Fourth...and to me this is very important...I hear lava isn't pressurised, but is it safe to tap into it from several levels below the opening of a volcano?
http://www.dwarffortresswiki.net/index.php/MagmaFifth, what rooms should I build first?
Again, depends.
You expect immediate combat?
I like to save money by NOT bringing an axe, which means my priorities are a wood-burner/smelter/forge. I build the first two right outside my chosen entrance, and then stuff a temporary forge inside somewhere. The wood burner will replace that in the open scramble/entry area when it finds a permanent home, because the wood-burner has nothing I can't lose to a thief. The forge also gives me a copper chain (I bring about 10 Tetrahedrite, for the copper & silver for practice weapons) for my guard dog (I bring 4 dogs for breeding, train them later - it's fast, and the savings worth the minor effort, at least in sand where a 5x5 workshop is a snap. Actually, after the very first entry/storage rush, I cut up-staircases in the soil and then level for twice the experience.)

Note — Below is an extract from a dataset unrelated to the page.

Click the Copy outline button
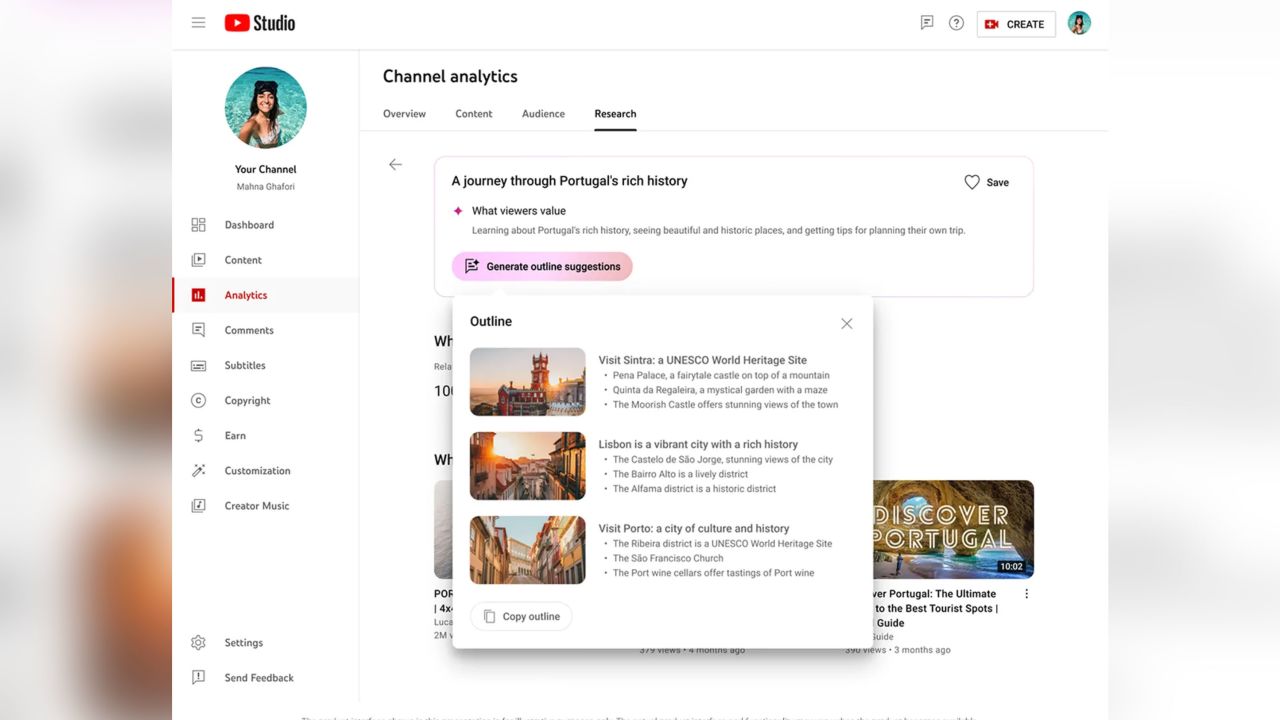The height and width of the screenshot is (720, 1280). (521, 616)
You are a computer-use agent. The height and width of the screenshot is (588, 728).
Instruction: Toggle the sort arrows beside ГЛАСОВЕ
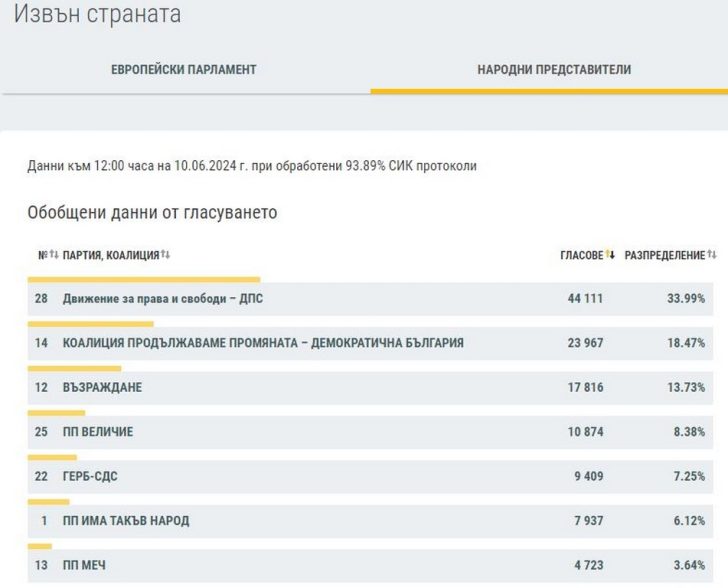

If you have any trees, a carpenter likewise has little of value and can go outside/just inside, for a first table to define a new meeting area, especially if you're digging far from your wagon. (But a mason can do this as well, and letting your dorfs sleep in the dirt on the first night or three isn't going to drive anyone insane, so long as you get your act together after that.) And bins - start them, and don't stop. They can cover a quick front door as well, and a carpenter can do shields if you land in something thick. But carpenter/mason are also key.
And that's another thing I like to get done asap - enough room to stuff everything inside, away from rot, away from thieves, away from the wildlife.
Then a meeting room, which will be a meeting room, to keep my dorfs where I want them.
Then a mechanic for traps, once I have some stone around to use (I'm in sand, so sometimes have to wait for the first storage cellars to hit stone).
An early farm industry helps since crops are time-dependent, and a kitchen - cook up those 1-meat barrels and free them up for your still. I don't have above-ground until I do some Herbalism, which is untrained via a ranger-type - I feed myself from farms, not off the land, and once you have the seeds you don't need more.
I hold off on food-processing until after crafts - if you have high-value stone, a couple months of mugs (combined with throw-aways from the mason and forge) will cover the dwarf and elf caravans nicely.